* **PROBLEM TO WORK ON**: Copy every entry exactly as given, minus the images.

Stored records
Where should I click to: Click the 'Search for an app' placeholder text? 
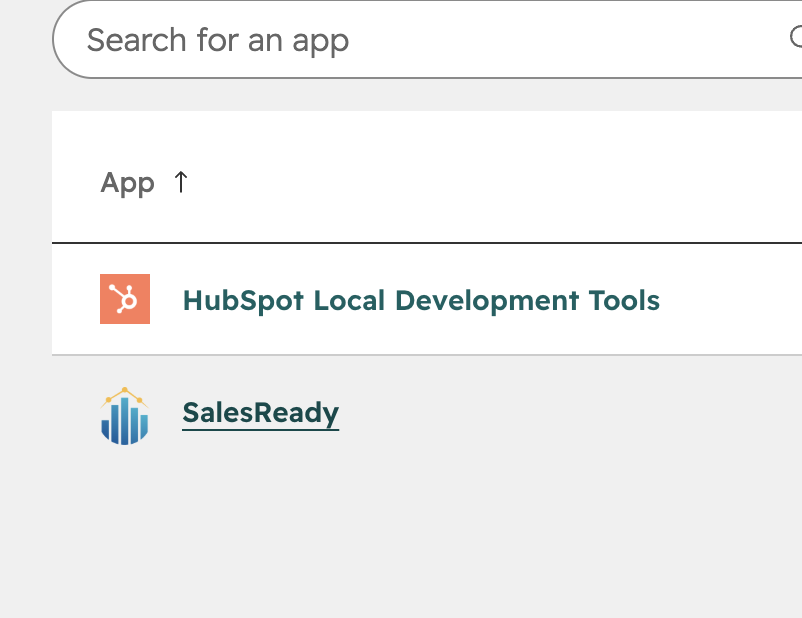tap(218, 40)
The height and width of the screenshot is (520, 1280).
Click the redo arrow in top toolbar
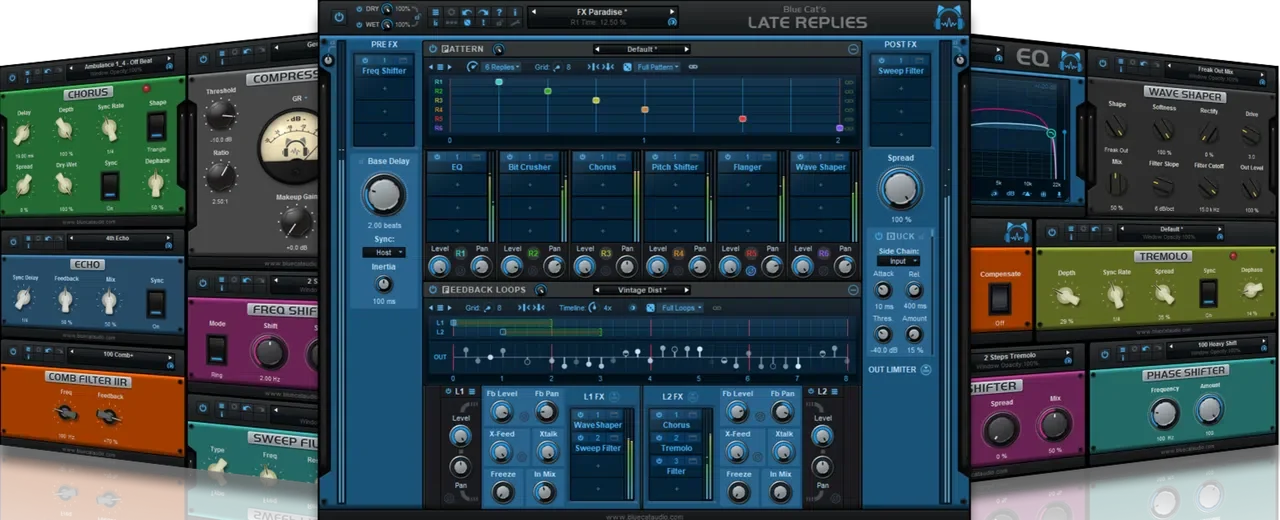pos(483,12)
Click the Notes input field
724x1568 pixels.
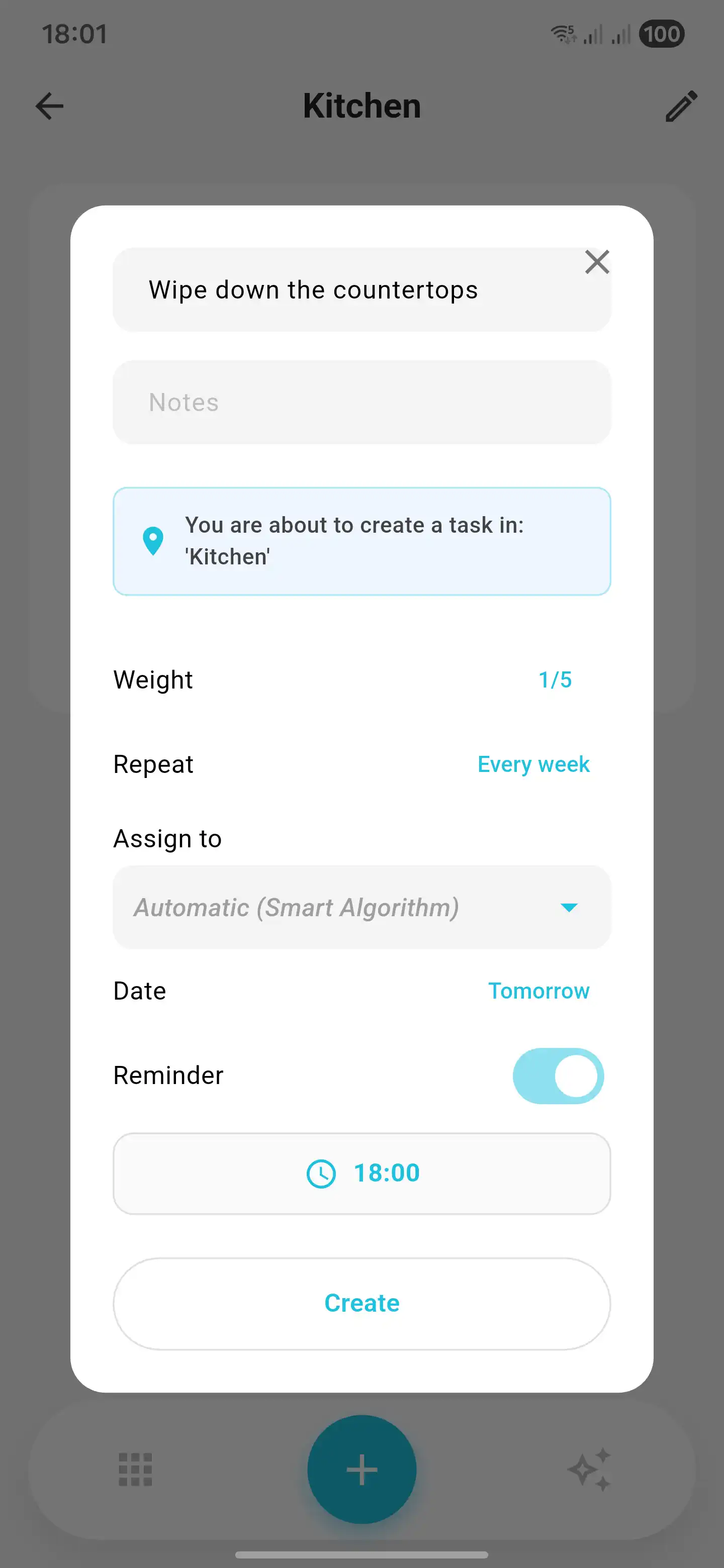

* **SOLUTION FOR THIS EXERCISE**:
Where should I click to: Click the 'Search for an app' placeholder text? 
tap(218, 40)
The height and width of the screenshot is (520, 1280).
Click the redo arrow in top toolbar
pos(483,12)
Click the Notes input field
724x1568 pixels.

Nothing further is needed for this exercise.